The basic idea is this.
- I copy the text I want to translate from my email (sentence by sentence, or the entire paragraph if you use paragraph segmentation)
- The act of pressing ctrl+c to copy the text activates T-Window and looks up the text in my Translation Memories (concordance or full segment lookup)
- I correct the translation returned in T-Window as needed and then press ctrl+enter to confirm the translation (adding to my Translation Memory) and am automatically returned to the email
- I now press ctrl+v which replaces the original text in my email with the translation
That’s it, and it could be any application at all not just an email. So if you are editing inside a desktop publishing package for example then you can use T-Window; if you want to use your Studio Translation Memories but have been forced to use another Translation Environment then you can use T-Window… basically if you can edit the text you have to translate then you can use T-Window.

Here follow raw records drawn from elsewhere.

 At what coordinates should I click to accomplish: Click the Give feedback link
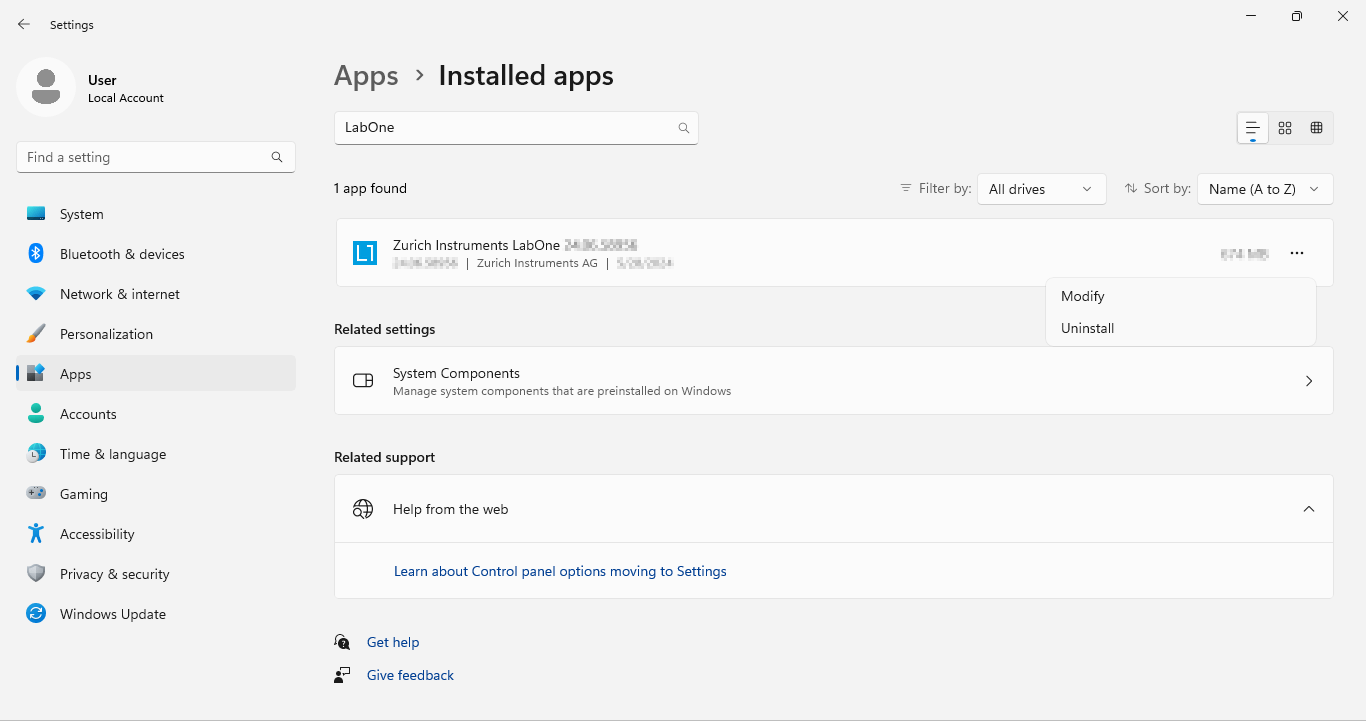(x=410, y=675)
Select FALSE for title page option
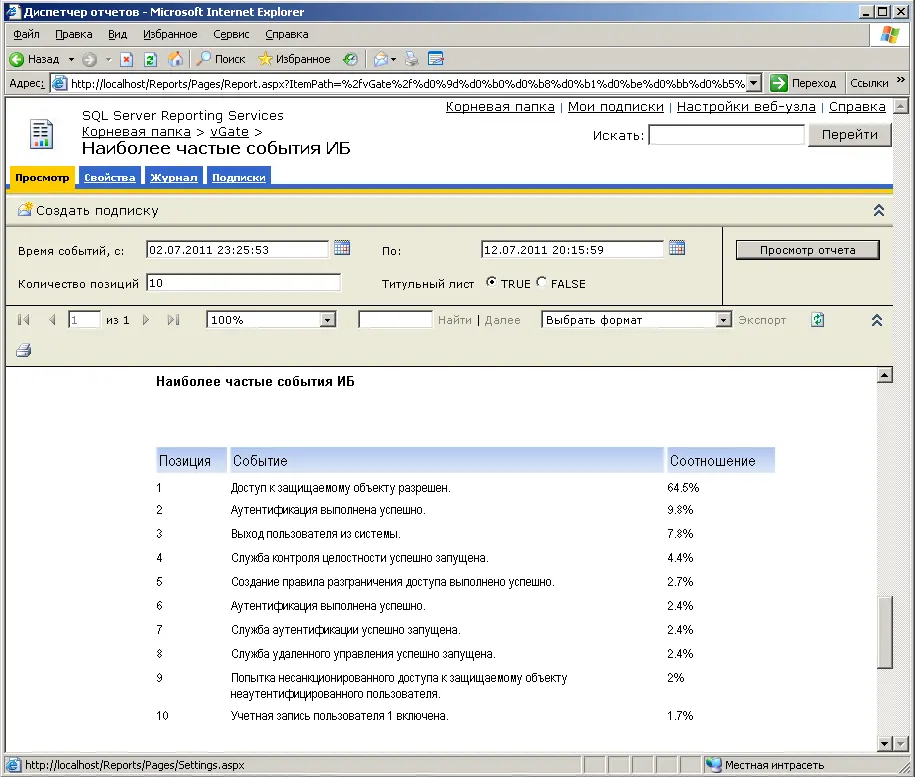 coord(542,283)
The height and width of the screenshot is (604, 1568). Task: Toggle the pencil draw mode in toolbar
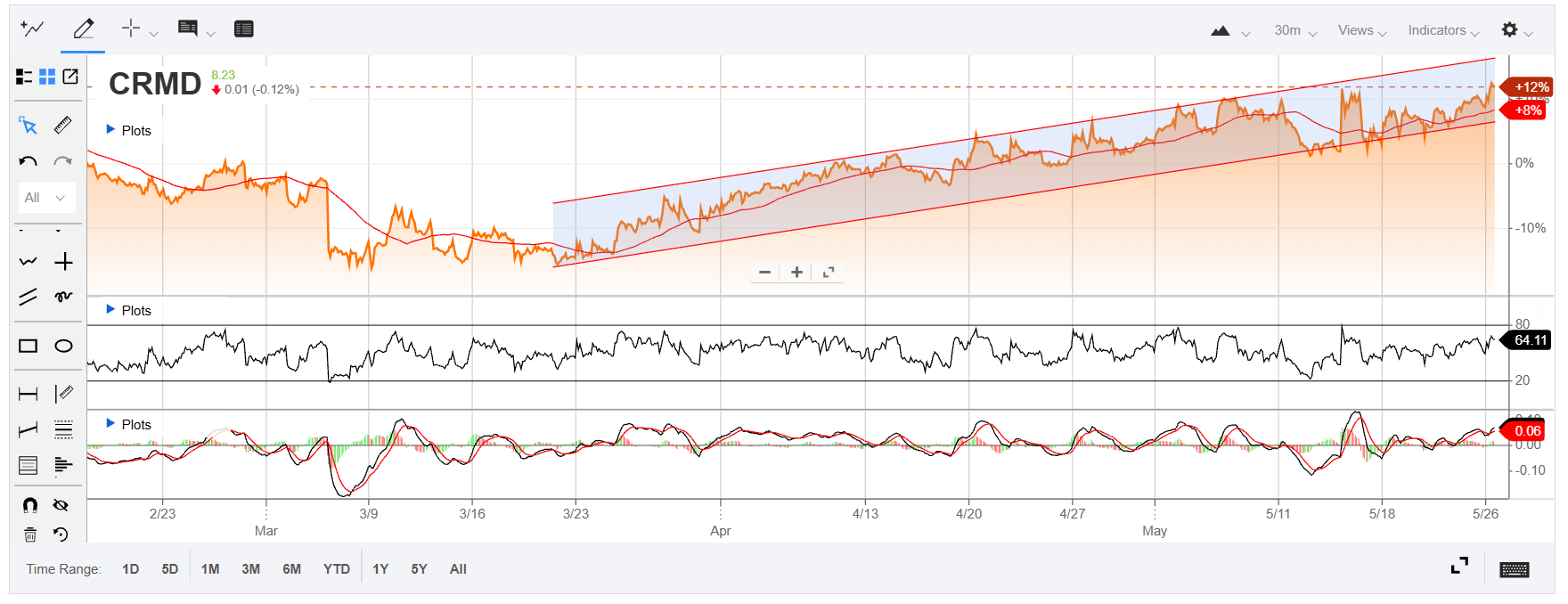pos(83,29)
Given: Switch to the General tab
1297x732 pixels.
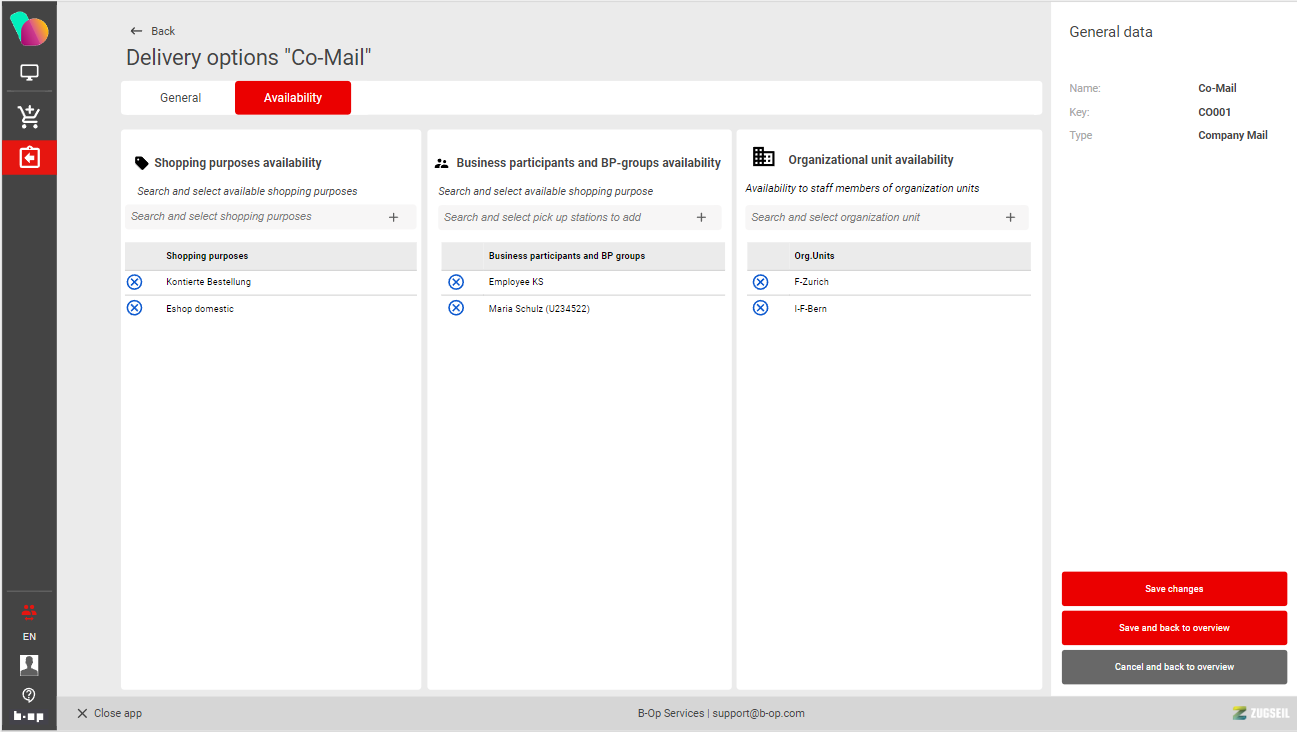Looking at the screenshot, I should [x=180, y=98].
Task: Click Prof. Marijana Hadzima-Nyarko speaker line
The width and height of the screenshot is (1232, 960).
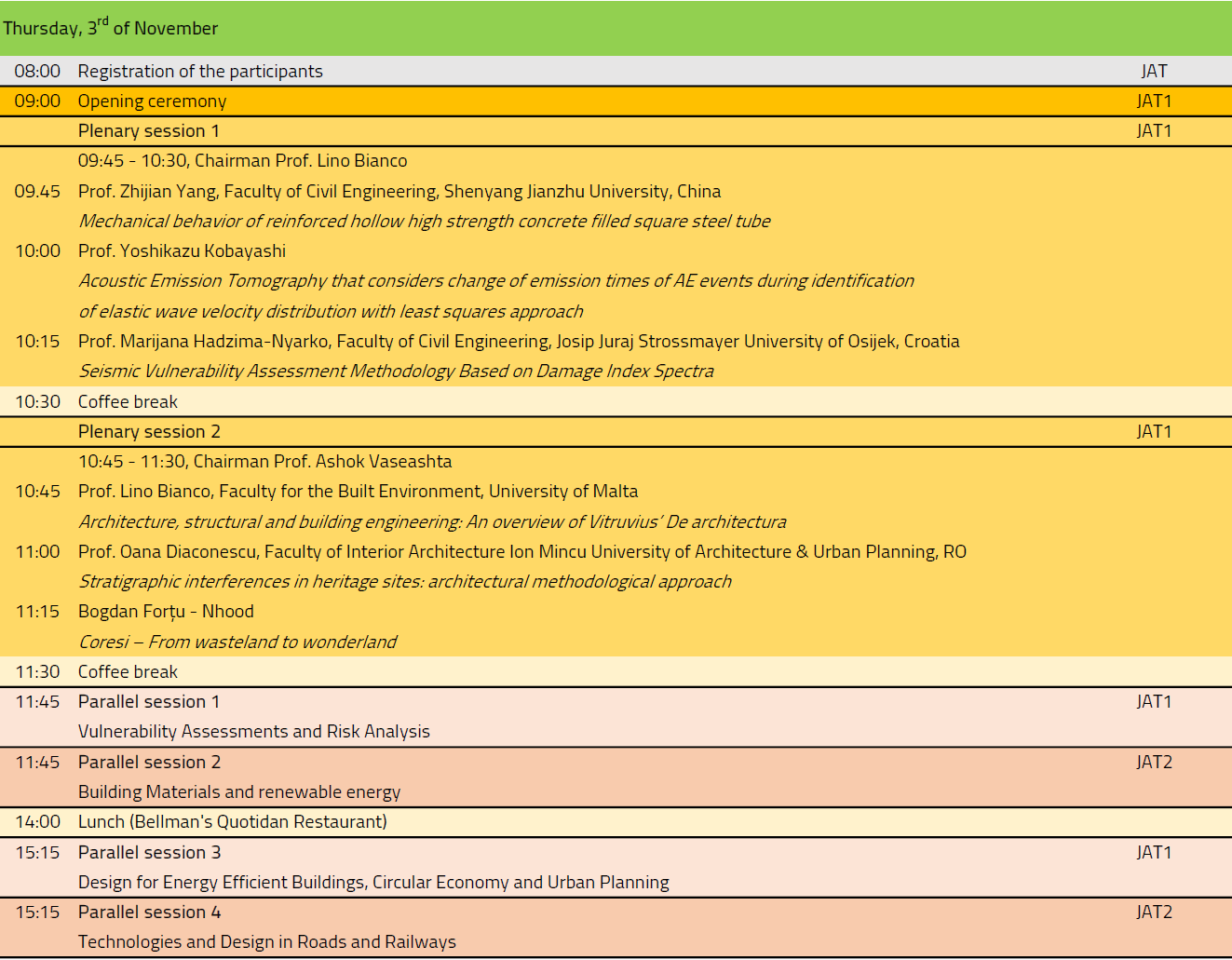Action: pos(518,341)
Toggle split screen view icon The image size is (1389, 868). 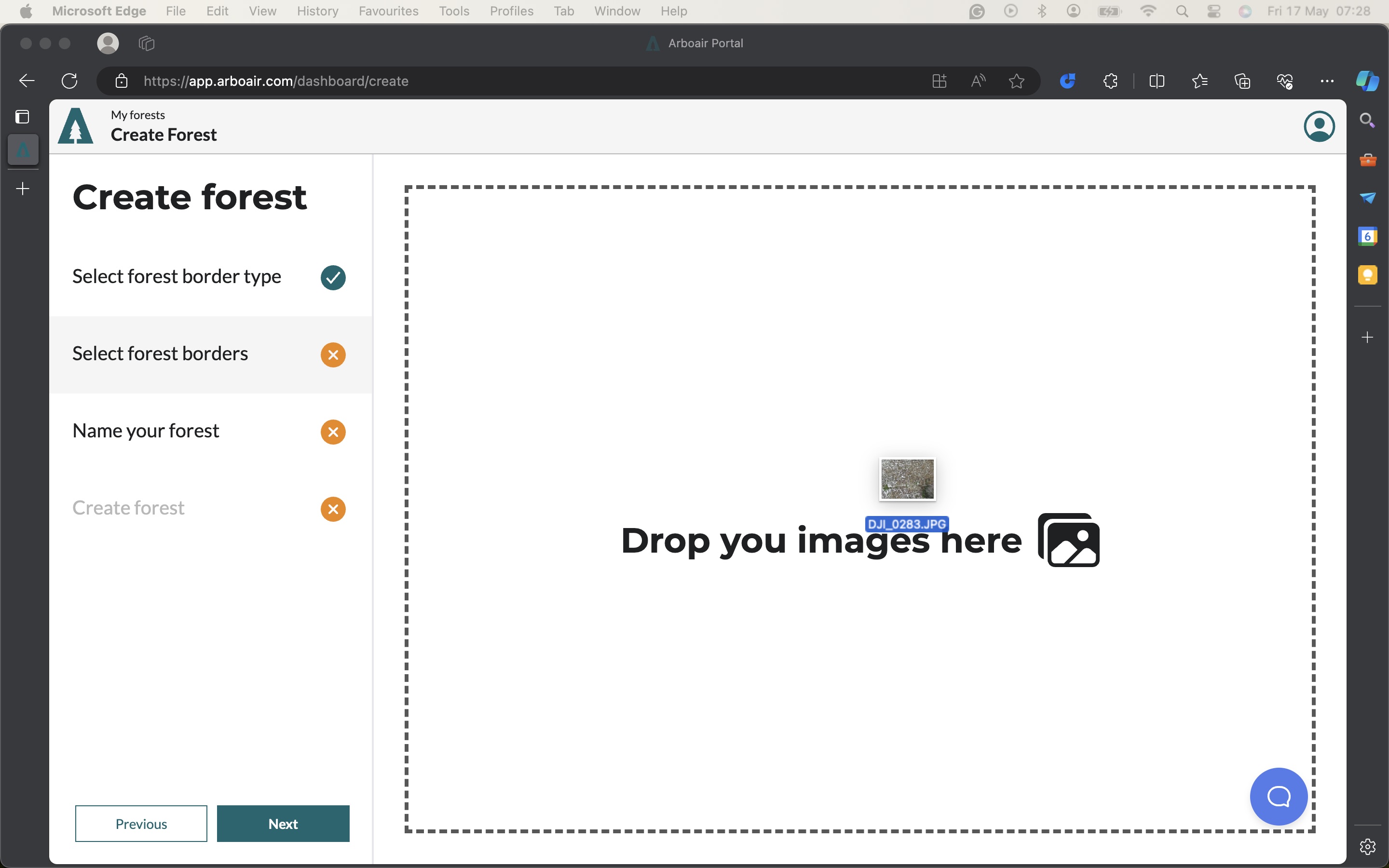click(x=1157, y=81)
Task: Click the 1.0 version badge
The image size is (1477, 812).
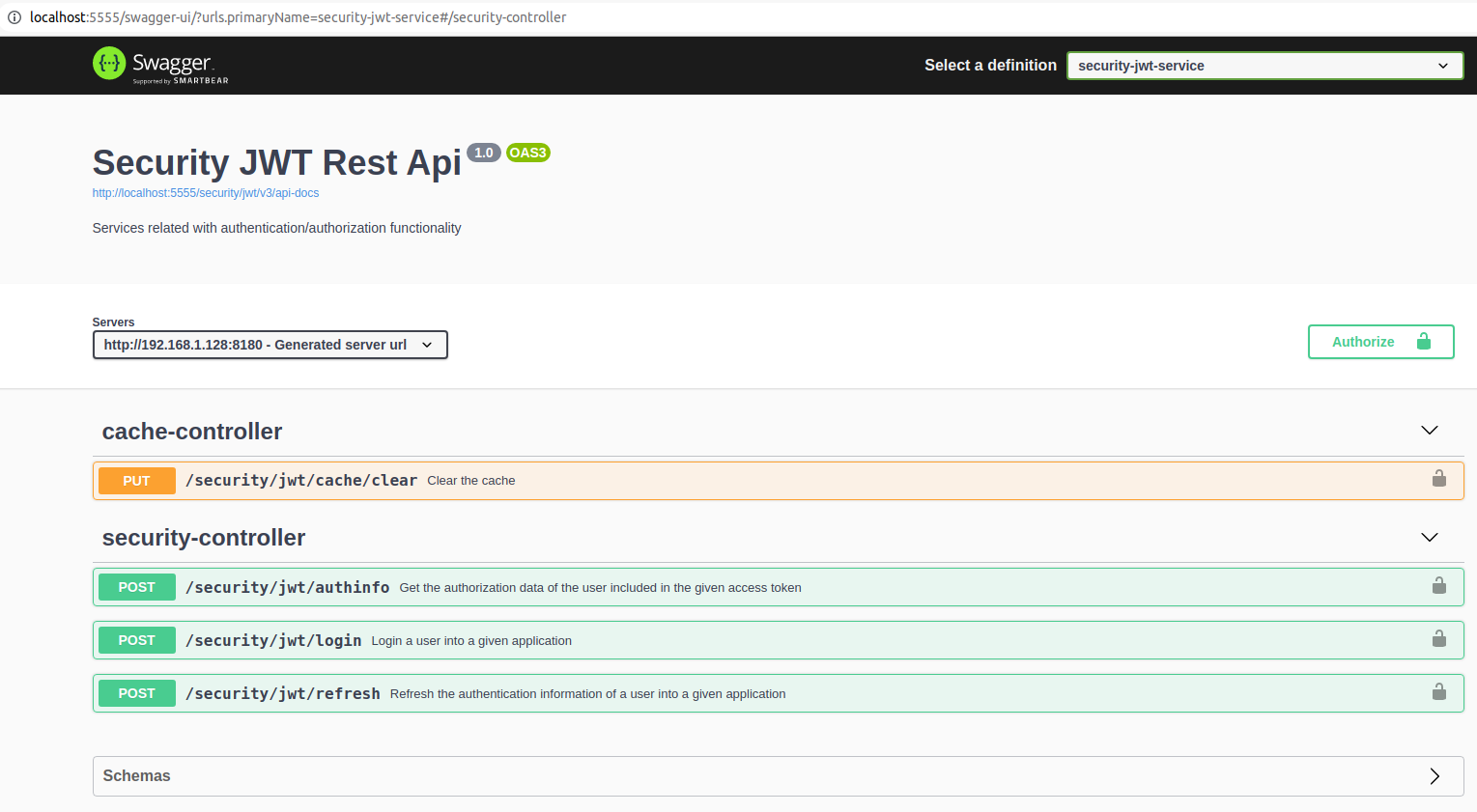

Here’s a quick example of the process showing what it looks like as I work…
So I reply to the email first and copy the source text into my response like this:
Then I select the first sentence in the email and press ctrl+c. This brings up T-Window like this where you can see the results from the TM and the top entry already entered into the target editing box at the bottom:
I can edit this, or just accept it… I’ll just accept it as I can see I seem to have done this before for the City Council (from the field attributes at the top). So I press ctrl+enter followed by ctrl+v and now I see this in my email:
That’s the first sentence done and now I can then repeat the process for the rest… simple. So I was able to use my Studio Translation resources without even opening Studio and translate the email directly in my email application.
I can also use this for concordance searching which is really handy because I could not only do this when I’m translating, but I could also just use this as a way to look up words and phrases that are in my Translation memory without using Studio. I know of quite a few translators who have quoted this ability in Trados 2007 Workbench as being one of the main reasons they keep their old Translation Memories up to date even though they use a different translation environment now. So if you chose Studio as your replacement for Trados 2007 then you can still have this. For example if I type in (or copy from the email) the word “only” and then use the same shortcut for concordance as I would in Studio… configurable so I have this as F3 which is the default… I see this:
As you can in Studio you can also have this set up to use as many Translation Memories as you like, and you can also use fields and attributes and other settings as if you were in Studio… but this article isn’t intended to be a full lesson on how to use this application. Visit the OpenExchange and download the tool… unless you are a Studio 2011 user and already have it but maybe didn’t know it?
Just to finish off let’s take a look at my lovely finished sign taken from this article which describes this as a real piece of work carried out for a Welsh City Council.
Looks lovely… but unfortunately I’ve played the role of the real customer who mistook this for a response to his request:
"Nid wfy yn y swyddfa ar hyn o bryd. Anfonwch unrhyw waith i'w gyfieithu"
It actually means:
"I am not in the office at the moment. Send any work to be translated"
Amazing things went that far without a check… or is it a testament to the Welsh sense of humour!